** Data for processing follows **

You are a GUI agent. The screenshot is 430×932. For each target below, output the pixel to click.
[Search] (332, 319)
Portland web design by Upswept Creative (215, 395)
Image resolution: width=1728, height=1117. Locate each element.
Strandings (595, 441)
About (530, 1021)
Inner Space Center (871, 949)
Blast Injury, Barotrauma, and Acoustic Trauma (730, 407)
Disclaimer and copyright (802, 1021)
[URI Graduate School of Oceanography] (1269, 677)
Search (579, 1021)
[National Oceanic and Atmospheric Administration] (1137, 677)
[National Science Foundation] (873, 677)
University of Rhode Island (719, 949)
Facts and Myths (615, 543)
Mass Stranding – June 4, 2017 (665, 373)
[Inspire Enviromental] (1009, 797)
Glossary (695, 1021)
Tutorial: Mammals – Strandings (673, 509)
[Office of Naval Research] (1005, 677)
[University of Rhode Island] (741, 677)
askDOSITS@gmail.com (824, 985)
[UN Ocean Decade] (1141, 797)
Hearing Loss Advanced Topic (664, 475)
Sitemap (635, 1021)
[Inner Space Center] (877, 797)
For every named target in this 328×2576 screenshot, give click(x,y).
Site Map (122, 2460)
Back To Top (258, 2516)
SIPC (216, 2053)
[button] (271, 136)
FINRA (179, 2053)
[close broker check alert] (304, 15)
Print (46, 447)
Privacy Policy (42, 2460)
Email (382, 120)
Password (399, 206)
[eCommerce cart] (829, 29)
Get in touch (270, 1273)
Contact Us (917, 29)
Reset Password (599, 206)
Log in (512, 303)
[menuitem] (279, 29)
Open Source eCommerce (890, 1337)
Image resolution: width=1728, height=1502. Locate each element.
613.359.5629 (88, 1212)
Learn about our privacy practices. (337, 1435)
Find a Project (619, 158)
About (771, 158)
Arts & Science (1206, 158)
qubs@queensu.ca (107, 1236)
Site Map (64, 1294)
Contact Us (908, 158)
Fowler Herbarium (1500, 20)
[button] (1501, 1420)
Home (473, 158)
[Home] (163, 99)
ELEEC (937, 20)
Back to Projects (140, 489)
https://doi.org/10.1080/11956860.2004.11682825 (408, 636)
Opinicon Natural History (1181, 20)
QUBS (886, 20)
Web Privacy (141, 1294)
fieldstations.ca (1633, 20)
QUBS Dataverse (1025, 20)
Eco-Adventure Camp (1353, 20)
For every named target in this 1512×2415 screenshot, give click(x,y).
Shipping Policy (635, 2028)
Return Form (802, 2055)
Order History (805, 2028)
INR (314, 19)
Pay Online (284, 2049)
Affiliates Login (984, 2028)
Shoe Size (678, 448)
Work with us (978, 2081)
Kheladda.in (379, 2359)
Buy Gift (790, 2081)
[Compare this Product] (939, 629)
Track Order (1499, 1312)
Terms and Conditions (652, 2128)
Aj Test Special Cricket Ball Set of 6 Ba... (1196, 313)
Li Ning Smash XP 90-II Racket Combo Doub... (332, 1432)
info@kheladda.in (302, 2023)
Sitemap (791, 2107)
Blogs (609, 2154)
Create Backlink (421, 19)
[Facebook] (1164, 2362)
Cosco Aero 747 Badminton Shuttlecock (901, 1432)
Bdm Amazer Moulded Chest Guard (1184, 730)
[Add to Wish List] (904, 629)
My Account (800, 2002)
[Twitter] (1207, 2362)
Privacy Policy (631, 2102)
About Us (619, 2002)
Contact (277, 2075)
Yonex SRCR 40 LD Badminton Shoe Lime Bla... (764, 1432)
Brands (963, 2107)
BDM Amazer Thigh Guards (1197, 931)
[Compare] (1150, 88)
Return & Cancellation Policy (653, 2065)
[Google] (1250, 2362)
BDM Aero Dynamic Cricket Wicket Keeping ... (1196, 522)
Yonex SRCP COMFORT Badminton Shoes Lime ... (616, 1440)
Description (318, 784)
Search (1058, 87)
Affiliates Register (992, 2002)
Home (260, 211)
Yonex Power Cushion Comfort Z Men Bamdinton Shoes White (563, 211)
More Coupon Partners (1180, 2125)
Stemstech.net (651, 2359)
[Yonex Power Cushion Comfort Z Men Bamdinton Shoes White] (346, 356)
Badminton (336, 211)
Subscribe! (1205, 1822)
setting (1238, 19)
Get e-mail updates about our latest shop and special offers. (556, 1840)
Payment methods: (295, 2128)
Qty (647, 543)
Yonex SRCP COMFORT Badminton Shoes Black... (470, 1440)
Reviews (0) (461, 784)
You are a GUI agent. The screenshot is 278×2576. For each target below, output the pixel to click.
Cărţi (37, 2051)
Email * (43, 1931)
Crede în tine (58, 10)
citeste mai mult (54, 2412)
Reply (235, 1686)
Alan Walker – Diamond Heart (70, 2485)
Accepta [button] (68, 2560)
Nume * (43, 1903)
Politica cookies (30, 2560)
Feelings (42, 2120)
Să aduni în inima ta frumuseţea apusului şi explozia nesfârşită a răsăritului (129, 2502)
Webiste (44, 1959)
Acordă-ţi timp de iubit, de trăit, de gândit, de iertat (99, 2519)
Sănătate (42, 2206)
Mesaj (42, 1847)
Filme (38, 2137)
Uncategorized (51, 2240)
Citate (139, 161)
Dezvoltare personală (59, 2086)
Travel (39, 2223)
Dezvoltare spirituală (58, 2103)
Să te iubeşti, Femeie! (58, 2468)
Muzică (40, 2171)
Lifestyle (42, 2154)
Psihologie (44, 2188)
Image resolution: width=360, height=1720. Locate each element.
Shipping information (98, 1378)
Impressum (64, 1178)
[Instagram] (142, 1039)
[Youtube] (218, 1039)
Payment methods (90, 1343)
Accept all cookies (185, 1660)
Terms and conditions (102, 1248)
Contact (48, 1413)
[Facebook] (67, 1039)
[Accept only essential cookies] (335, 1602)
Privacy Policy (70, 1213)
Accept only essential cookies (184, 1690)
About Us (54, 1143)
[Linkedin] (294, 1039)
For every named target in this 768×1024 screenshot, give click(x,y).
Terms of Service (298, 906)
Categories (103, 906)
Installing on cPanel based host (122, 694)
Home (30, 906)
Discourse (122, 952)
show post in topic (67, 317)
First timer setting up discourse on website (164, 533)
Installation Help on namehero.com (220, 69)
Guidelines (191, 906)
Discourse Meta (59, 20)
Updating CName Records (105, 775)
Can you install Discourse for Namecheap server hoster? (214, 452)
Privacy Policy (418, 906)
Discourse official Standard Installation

** End of Data for processing **

#### [About this task]
Return each line above exactly as it appears.

#### [Response to this exercise]
You are a GUI agent. The screenshot is 430×932. For each target below, output the pixel to click.
[Search] (332, 319)
Portland web design by Upswept Creative (215, 395)
Image resolution: width=1728, height=1117. Locate each element.
Strandings (595, 441)
About (530, 1021)
Inner Space Center (871, 949)
Blast Injury, Barotrauma, and Acoustic Trauma (730, 407)
Disclaimer and copyright (802, 1021)
[URI Graduate School of Oceanography] (1269, 677)
Search (579, 1021)
[National Oceanic and Atmospheric Administration] (1137, 677)
[National Science Foundation] (873, 677)
University of Rhode Island (719, 949)
Facts and Myths (615, 543)
Mass Stranding – June 4, 2017 (665, 373)
[Inspire Enviromental] (1009, 797)
Glossary (695, 1021)
Tutorial: Mammals – Strandings (673, 509)
[Office of Naval Research] (1005, 677)
[University of Rhode Island] (741, 677)
askDOSITS@gmail.com (824, 985)
[UN Ocean Decade] (1141, 797)
Hearing Loss Advanced Topic (664, 475)
Sitemap (635, 1021)
[Inner Space Center] (877, 797)
For every named target in this 328×2576 screenshot, give click(x,y).
Site Map (122, 2460)
Back To Top (258, 2516)
SIPC (216, 2053)
[button] (271, 136)
FINRA (179, 2053)
[close broker check alert] (304, 15)
Print (46, 447)
Privacy Policy (42, 2460)
Email (382, 120)
Password (399, 206)
[eCommerce cart] (829, 29)
Get in touch (270, 1273)
Contact Us (917, 29)
Reset Password (599, 206)
Log in (512, 303)
[menuitem] (279, 29)
Open Source eCommerce (890, 1337)
Image resolution: width=1728, height=1502. Locate each element.
613.359.5629 (88, 1212)
Learn about our privacy practices. (337, 1435)
Find a Project (619, 158)
About (771, 158)
Arts & Science (1206, 158)
qubs@queensu.ca (107, 1236)
Site Map (64, 1294)
Contact Us (908, 158)
Fowler Herbarium (1500, 20)
[button] (1501, 1420)
Home (473, 158)
[Home] (163, 99)
ELEEC (937, 20)
Back to Projects (140, 489)
https://doi.org/10.1080/11956860.2004.11682825 (408, 636)
Opinicon Natural History (1181, 20)
QUBS (886, 20)
Web Privacy (141, 1294)
fieldstations.ca (1633, 20)
QUBS Dataverse (1025, 20)
Eco-Adventure Camp (1353, 20)
For every named target in this 1512×2415 screenshot, give click(x,y).
Shipping Policy (635, 2028)
Return Form (802, 2055)
Order History (805, 2028)
INR (314, 19)
Pay Online (284, 2049)
Affiliates Login (984, 2028)
Shoe Size (678, 448)
Work with us (978, 2081)
Kheladda.in (379, 2359)
Buy Gift (790, 2081)
[Compare this Product] (939, 629)
Track Order (1499, 1312)
Terms and Conditions (652, 2128)
Aj Test Special Cricket Ball Set of 6 Ba... (1196, 313)
Li Ning Smash XP 90-II Racket Combo Doub... (332, 1432)
info@kheladda.in (302, 2023)
Sitemap (791, 2107)
Blogs (609, 2154)
Create Backlink (421, 19)
[Facebook] (1164, 2362)
Cosco Aero 747 Badminton Shuttlecock (901, 1432)
Bdm Amazer Moulded Chest Guard (1184, 730)
[Add to Wish List] (904, 629)
My Account (800, 2002)
[Twitter] (1207, 2362)
Privacy Policy (631, 2102)
About Us (619, 2002)
Contact (277, 2075)
Yonex SRCR 40 LD Badminton Shoe Lime Bla... (764, 1432)
Brands (963, 2107)
BDM Amazer Thigh Guards (1197, 931)
[Compare] (1150, 88)
Return & Cancellation Policy (653, 2065)
[Google] (1250, 2362)
BDM Aero Dynamic Cricket Wicket Keeping ... (1196, 522)
Yonex SRCP COMFORT Badminton Shoes Lime ... (616, 1440)
Description (318, 784)
Search (1058, 87)
Affiliates Register (992, 2002)
Home (260, 211)
Yonex Power Cushion Comfort Z Men Bamdinton Shoes White (563, 211)
More Coupon Partners (1180, 2125)
Stemstech.net (651, 2359)
[Yonex Power Cushion Comfort Z Men Bamdinton Shoes White] (346, 356)
Badminton (336, 211)
Subscribe! (1205, 1822)
setting (1238, 19)
Get e-mail updates about our latest shop and special offers. (556, 1840)
Payment methods: (295, 2128)
Qty (647, 543)
Yonex SRCP COMFORT Badminton Shoes Black... (470, 1440)
Reviews (0) (461, 784)
You are a GUI agent. The screenshot is 278×2576. For each target below, output the pixel to click.
Cărţi (37, 2051)
Email * (43, 1931)
Crede în tine (58, 10)
citeste mai mult (54, 2412)
Reply (235, 1686)
Alan Walker – Diamond Heart (70, 2485)
Accepta [button] (68, 2560)
Nume * (43, 1903)
Politica cookies (30, 2560)
Feelings (42, 2120)
Să aduni în inima ta frumuseţea apusului şi explozia nesfârşită a răsăritului (129, 2502)
Webiste (44, 1959)
Acordă-ţi timp de iubit, de trăit, de gândit, de iertat (99, 2519)
Sănătate (42, 2206)
Mesaj (42, 1847)
Filme (38, 2137)
Uncategorized (51, 2240)
Citate (139, 161)
Dezvoltare personală (59, 2086)
Travel (39, 2223)
Dezvoltare spirituală (58, 2103)
Să te iubeşti, Femeie! (58, 2468)
Muzică (40, 2171)
Lifestyle (42, 2154)
Psihologie (44, 2188)
Image resolution: width=360, height=1720. Locate each element.
Shipping information (98, 1378)
Impressum (64, 1178)
[Instagram] (142, 1039)
[Youtube] (218, 1039)
Payment methods (90, 1343)
Accept all cookies (185, 1660)
Terms and conditions (102, 1248)
Contact (48, 1413)
[Facebook] (67, 1039)
[Accept only essential cookies] (335, 1602)
Privacy Policy (70, 1213)
Accept only essential cookies (184, 1690)
About Us (54, 1143)
[Linkedin] (294, 1039)
For every named target in this 768×1024 screenshot, give click(x,y).
Terms of Service (298, 906)
Categories (103, 906)
Installing on cPanel based host (122, 694)
Home (30, 906)
Discourse (122, 952)
show post in topic (67, 317)
First timer setting up discourse on website (164, 533)
Installation Help on namehero.com (220, 69)
Guidelines (191, 906)
Discourse Meta (59, 20)
Updating CName Records (105, 775)
Can you install Discourse for Namecheap server hoster? (214, 452)
Privacy Policy (418, 906)
Discourse official Standard Installation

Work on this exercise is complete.